To create and manage a brand that is poised for Iconic Moves, your entire organisation needs to be ready for action. To do that, change needs to be hardwired into your organisation. But change alone is not enough — people need to understand what that change is in service of. That’s where a brand’s purpose is key; setting an ambition that’s as clear and as rallying internally as it is externally. And to ensure that every single person is ready to move in the same direction:
1. Embed your higher heroic purpose in the organisation
Show people how everything they do — no matter how small — goes to delivering on this purpose every day. Help them not only believe it, but understand how it’s relevant to them.
2. Make everyone the author of your story
An EVP is not a ‘once and done’ exercise. It’s just the start. A great EVP is organic, and by allowing people to author and shape it as they go, it will have a long-term impact.
3. Activate the real influencers
Brand ambassadors are key to sustaining the momentum of an EVP platform. But the influencers in an organisation are rarely who we think they are. Find and empower them.

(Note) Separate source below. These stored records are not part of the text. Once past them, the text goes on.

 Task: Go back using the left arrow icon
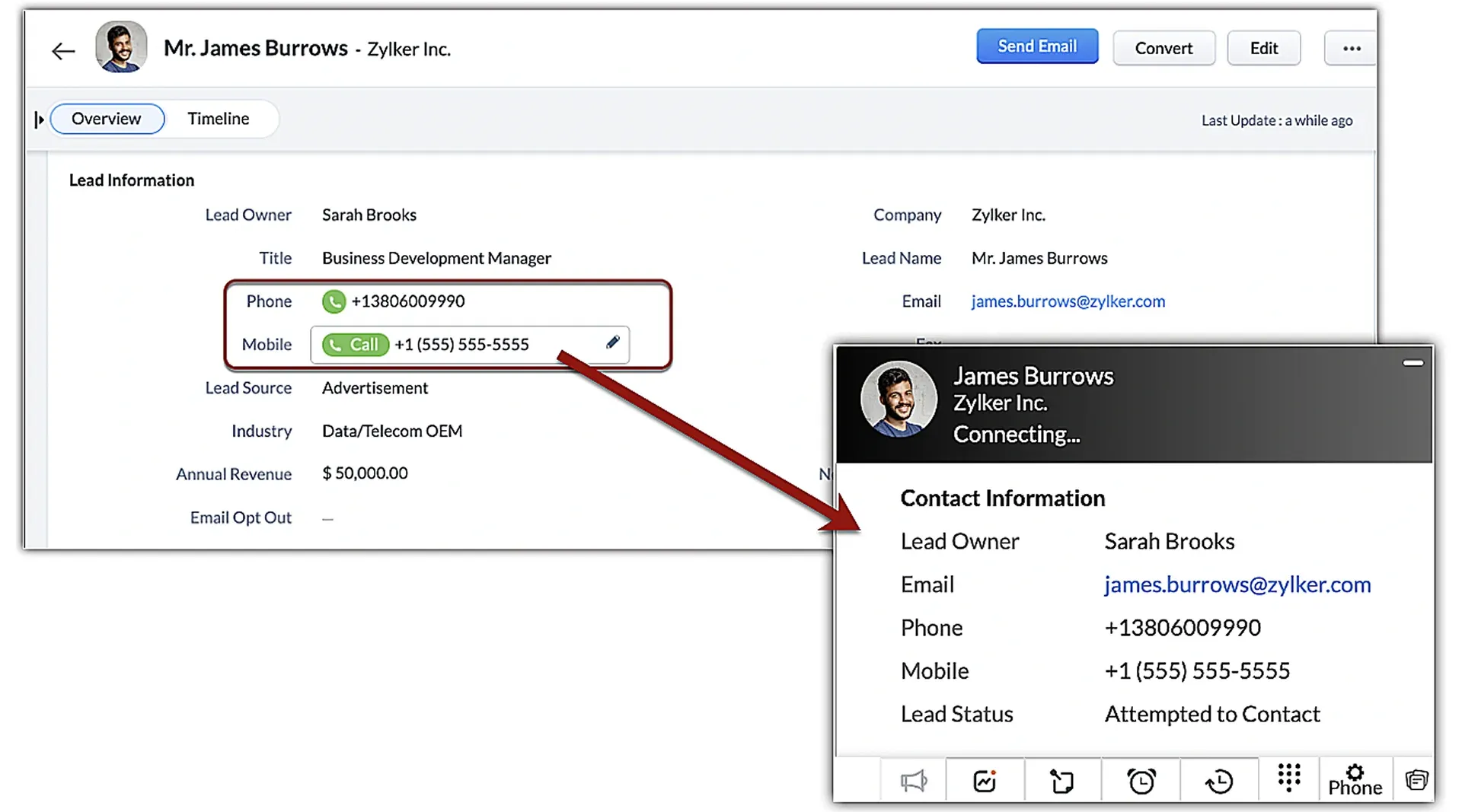[63, 51]
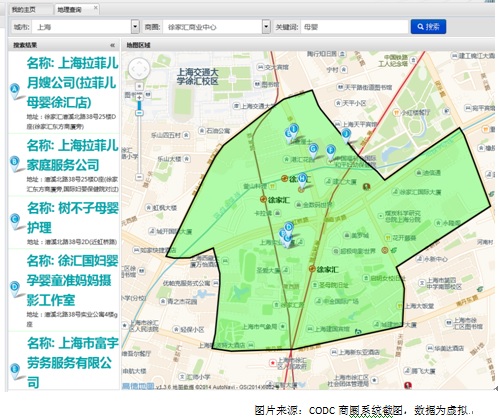Screen dimensions: 498x418
Task: Switch to the 我的主页 tab
Action: tap(23, 10)
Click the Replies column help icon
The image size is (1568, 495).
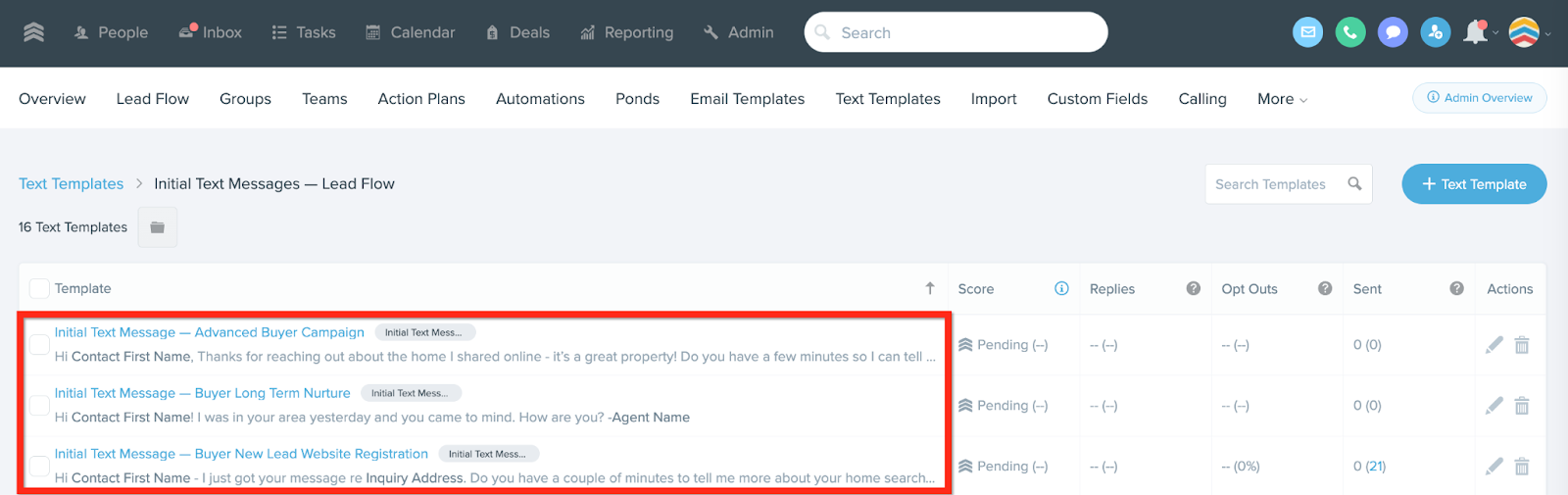(1193, 288)
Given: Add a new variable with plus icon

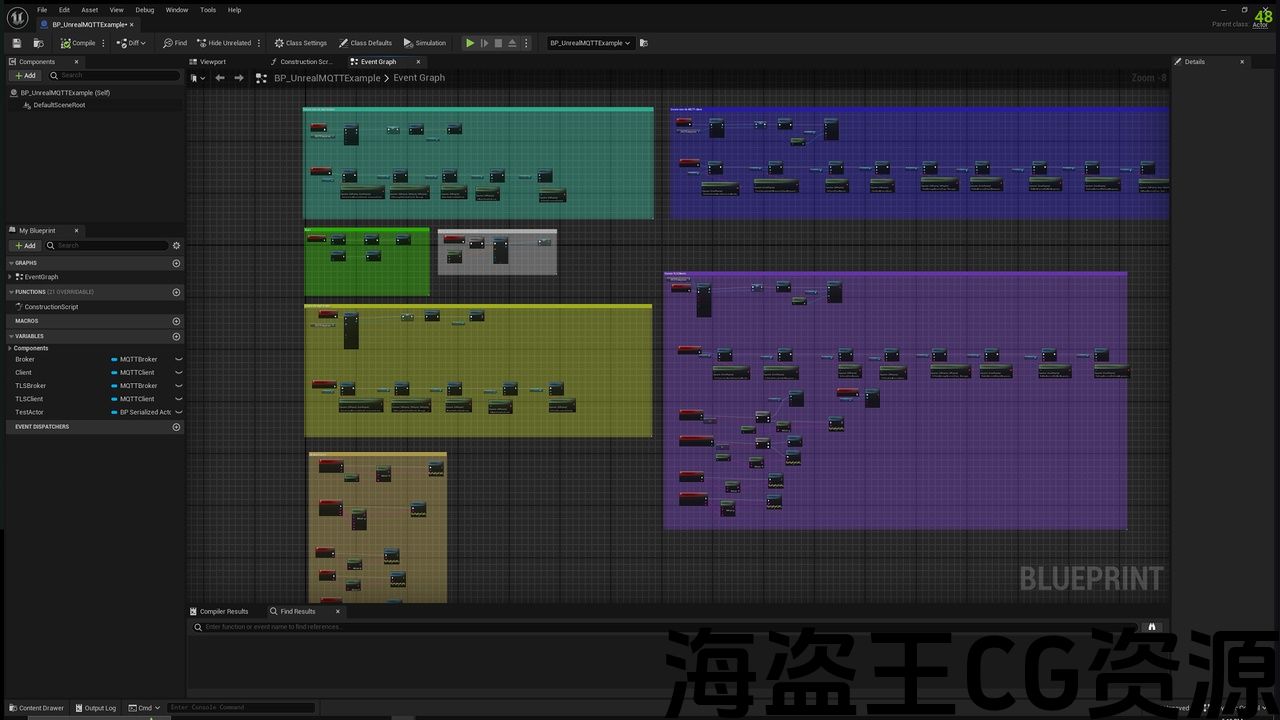Looking at the screenshot, I should click(176, 336).
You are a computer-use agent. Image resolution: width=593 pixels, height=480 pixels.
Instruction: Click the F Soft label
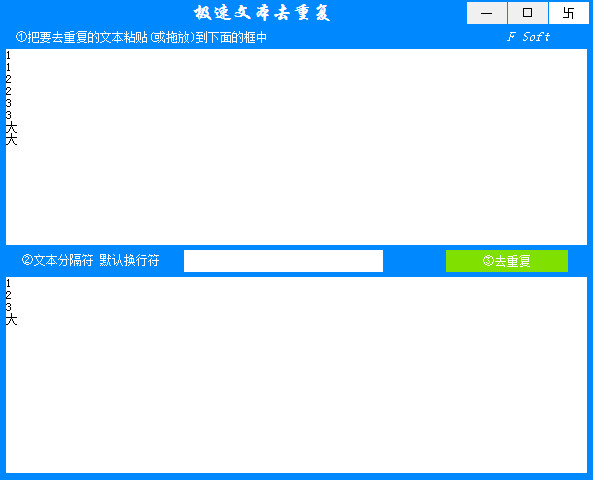[x=528, y=37]
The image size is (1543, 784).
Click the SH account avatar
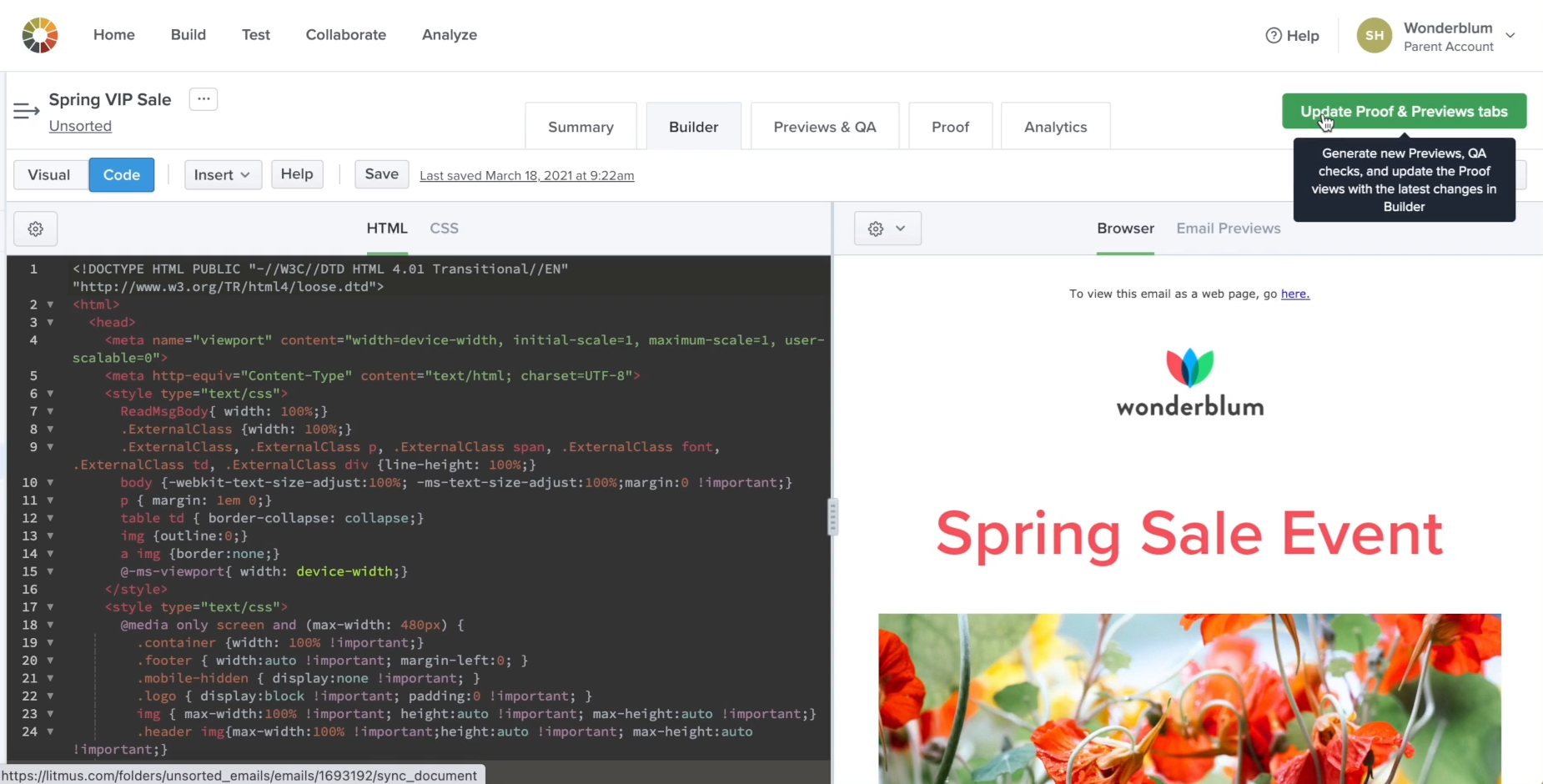click(1374, 36)
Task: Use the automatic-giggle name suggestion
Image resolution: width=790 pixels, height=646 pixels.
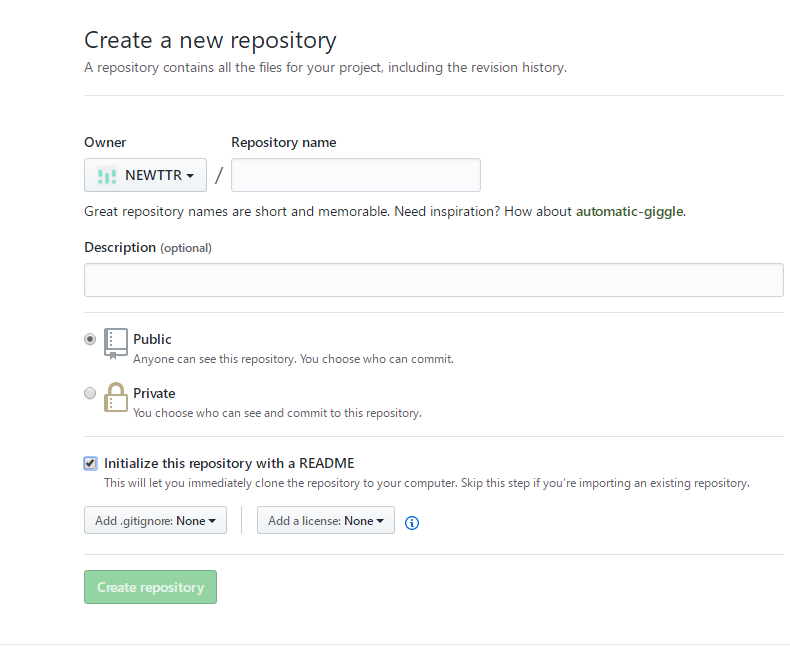Action: 630,212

4. Do more than educate, engage
This is not a one-way exercise, or a single announcement. Build your EVP into day-to-day behaviours, make it actionable, and engage people in the ways that they prefer.
5. Invest in high impact hallmark experiences
Brand experiences exist within organisations as well. Choose those with greatest impact — the ones employees care about and frequent — and make those epic.
6. Build it into performance metrics
People won’t follow on-brand behaviours if they are being measured on entirely different metrics in their reviews. Align brand and operational metrics in one.